Cautious bulls in designer seatbelts
Bank of America’s (BA) latest fund manager survey shows the “AI bubble” fear is down from 45% to 38%, yet it still ranks as the top tail risk on investors’ worry lists. That is Wall Street’s version of progress: people are less terrified of the same thing, but they remain united in believing it will be the thing that ruins their weekend.
Strategists talk about 2026 as an “unstable but upward” environment, a kind of bull market with a mild anxiety disorder. Earnings growth, AI-driven productivity and lower rates form the upbeat chorus line, while sticky inflation and lofty valuations handle the heckling from the balcony.
The AI supercycle gets a chaperone
The market’s newfound restraint is less about turning bearish on AI and more about demanding that the math show up to the party. Investors now want profit pathways, not just poetry about disruption, which explains why survey clients tell BofA that the recent cooling in AI exuberance actually makes the space more attractive again.
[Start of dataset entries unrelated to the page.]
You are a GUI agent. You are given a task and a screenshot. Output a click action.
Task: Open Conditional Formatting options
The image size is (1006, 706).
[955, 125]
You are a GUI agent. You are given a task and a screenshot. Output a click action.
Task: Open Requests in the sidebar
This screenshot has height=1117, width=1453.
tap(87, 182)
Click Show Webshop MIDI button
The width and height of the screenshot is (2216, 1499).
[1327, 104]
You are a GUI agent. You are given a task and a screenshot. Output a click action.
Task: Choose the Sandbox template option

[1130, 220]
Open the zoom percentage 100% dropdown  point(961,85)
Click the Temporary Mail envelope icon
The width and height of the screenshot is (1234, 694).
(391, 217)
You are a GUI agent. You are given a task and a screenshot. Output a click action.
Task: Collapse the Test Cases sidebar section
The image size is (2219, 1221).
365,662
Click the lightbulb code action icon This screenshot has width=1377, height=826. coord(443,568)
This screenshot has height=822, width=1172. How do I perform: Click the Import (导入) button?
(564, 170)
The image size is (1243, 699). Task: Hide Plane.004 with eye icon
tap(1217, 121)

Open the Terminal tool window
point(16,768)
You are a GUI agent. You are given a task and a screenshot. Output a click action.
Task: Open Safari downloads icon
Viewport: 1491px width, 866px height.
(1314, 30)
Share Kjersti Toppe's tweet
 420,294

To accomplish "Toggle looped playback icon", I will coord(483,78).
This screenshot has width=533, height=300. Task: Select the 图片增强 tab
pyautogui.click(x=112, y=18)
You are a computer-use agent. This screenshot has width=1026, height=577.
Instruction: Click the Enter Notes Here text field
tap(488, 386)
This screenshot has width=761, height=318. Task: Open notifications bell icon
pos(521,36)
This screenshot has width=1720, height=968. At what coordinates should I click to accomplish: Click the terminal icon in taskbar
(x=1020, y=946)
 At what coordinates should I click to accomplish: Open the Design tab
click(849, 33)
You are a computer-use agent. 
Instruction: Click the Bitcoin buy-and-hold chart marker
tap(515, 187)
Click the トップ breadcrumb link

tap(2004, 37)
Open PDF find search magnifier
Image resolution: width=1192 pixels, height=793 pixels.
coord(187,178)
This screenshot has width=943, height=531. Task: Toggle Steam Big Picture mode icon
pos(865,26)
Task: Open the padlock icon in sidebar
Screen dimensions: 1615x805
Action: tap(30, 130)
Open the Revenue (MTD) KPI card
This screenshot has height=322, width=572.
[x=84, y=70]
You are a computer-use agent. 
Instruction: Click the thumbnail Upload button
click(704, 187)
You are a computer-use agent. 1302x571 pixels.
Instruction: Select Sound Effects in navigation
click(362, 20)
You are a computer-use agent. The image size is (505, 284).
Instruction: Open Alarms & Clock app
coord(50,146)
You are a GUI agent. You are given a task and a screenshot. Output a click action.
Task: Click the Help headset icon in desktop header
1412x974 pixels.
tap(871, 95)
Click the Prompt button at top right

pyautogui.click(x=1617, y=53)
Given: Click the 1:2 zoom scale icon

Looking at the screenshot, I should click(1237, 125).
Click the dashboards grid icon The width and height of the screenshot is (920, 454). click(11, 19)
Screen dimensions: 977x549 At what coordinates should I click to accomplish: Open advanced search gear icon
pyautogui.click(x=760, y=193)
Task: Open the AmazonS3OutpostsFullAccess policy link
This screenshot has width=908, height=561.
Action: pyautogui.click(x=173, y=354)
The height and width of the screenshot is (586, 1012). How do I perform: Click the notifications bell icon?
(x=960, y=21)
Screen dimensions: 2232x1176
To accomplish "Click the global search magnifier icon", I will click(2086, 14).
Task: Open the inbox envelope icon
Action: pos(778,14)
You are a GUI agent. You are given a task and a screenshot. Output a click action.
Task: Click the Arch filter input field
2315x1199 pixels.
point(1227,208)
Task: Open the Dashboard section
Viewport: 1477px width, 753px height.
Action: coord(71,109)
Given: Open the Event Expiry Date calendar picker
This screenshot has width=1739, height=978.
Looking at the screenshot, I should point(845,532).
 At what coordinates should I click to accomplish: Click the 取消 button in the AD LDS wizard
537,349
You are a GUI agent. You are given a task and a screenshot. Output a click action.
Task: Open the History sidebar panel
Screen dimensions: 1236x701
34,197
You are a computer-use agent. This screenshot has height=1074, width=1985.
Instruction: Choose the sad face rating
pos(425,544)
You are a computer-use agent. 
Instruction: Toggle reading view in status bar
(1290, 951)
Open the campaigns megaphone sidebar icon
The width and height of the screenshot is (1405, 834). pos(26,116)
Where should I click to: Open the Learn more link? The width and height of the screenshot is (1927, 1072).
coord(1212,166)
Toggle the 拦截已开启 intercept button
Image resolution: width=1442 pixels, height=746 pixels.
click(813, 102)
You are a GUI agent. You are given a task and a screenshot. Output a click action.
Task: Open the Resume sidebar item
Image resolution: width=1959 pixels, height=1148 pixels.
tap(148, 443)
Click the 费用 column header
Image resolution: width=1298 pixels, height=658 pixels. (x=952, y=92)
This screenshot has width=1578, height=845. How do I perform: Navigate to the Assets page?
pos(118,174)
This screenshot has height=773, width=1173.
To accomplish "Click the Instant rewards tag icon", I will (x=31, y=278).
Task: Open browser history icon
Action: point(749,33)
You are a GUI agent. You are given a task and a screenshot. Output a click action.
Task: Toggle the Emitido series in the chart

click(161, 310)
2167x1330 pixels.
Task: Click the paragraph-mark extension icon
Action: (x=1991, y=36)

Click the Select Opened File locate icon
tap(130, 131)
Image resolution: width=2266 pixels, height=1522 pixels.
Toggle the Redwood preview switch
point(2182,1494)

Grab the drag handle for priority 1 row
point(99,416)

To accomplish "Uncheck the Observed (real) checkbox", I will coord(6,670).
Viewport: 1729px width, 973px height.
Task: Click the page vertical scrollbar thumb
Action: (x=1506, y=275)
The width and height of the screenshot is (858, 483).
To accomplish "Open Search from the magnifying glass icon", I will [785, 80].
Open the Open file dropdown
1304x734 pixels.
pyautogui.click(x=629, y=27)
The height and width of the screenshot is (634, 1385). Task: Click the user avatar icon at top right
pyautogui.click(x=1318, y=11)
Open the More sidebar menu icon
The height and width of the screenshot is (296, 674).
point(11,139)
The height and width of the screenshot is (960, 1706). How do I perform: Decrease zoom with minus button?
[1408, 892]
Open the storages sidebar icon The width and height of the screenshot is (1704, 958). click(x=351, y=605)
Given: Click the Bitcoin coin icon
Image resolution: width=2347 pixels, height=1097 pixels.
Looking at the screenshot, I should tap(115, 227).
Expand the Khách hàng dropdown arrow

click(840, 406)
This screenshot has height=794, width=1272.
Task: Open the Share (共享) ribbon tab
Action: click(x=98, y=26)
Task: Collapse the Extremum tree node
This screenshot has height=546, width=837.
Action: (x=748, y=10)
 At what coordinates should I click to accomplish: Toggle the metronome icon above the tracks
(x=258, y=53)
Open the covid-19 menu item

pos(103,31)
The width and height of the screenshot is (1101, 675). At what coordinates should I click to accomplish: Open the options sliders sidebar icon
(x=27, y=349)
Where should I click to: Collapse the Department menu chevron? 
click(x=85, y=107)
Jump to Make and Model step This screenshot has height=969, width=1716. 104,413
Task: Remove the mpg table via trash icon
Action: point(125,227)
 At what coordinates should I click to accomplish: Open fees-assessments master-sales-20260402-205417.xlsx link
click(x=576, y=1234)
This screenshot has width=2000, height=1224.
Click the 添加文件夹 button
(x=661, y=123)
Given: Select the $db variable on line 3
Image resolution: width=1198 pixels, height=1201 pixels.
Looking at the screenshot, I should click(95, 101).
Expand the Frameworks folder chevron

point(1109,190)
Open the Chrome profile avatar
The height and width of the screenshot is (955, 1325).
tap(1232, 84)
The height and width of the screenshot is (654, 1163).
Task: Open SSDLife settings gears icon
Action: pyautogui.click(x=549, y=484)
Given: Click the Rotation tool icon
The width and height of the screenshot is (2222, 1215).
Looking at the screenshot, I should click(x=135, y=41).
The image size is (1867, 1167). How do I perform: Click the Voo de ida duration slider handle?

Even the more sober outlooks concede that AI’s economic impact is likely to be significant, while warning that overenthusiasm can inflate valuations faster than earnings can catch up. The result is a peculiar equilibrium: AI is simultaneously the engine of the bullish narrative and the leading candidate to spoil it.
NVIDIA: still the poster child
At the center of this tension sits NVIDIA (NVDA), the company Wall Street now treats as both a stock and a sentiment survey. Strong AI capital spending remains one of the pillars supporting the 2026 bull case, and NVIDIA’s leadership in data center accelerators keeps it wired directly into that thesis.
Yet this success comes with the kind of valuations that even optimists admit already price in a generous slice of tomorrow’s growth. NVIDIA has become the market’s Rorschach test: to the bulls it is the infrastructure of a new economic era, to the skeptics it is a beautifully engineered justification for taking some profits.
Nokia’s AI glow-up
One of the more intriguing side stories of the AI trade is Nokia (NOK), a name more associated with the ringtone era than with next-generation compute — until NVIDIA showed up with a $1 billion investment and a vision for AI-native mobile networks. That deal, involving NVIDIA taking roughly a 2.9% stake via newly issued shares, sent Nokia’s stock surging and recast the company as a contender in AI-powered 5G and future 6G infrastructure.
Nokia’s quarter did its part too, with revenue and earnings topping expectations and management leaning into an “AI supercycle” to justify a higher profit outlook for 2025. Analysts note that the real earnings boost from AI-driven networks may not arrive until closer to 2030, but in a market that rewards credible optionality, being on NVIDIA’s dance card is not a bad way to pass the time.
Positioning for an “unstable uptrend”
Across Wall Street, the guidance for 2026 sounds less like a victory lap and more like instructions for flying business class in turbulence: enjoy the ride, keep your seatbelt buckled. Asset allocators talk about broadening beyond mega-cap tech, adding “bolt-on” AI plays in areas like utilities, industrials, and non-U.S. technology, while quietly trimming exposure to more cyclical pockets like energy.
For now, the working assumption is that the bull market survives, helped by AI, lower rates and solid profits — just not in a straight line and not without the occasional reality check. In that sense, NVIDIA and Nokia capture the mood perfectly: one is the emblem of AI’s present, the other a call option on its future, and both sit in a market that is bullish enough to believe, but disciplined enough to bring a calculator.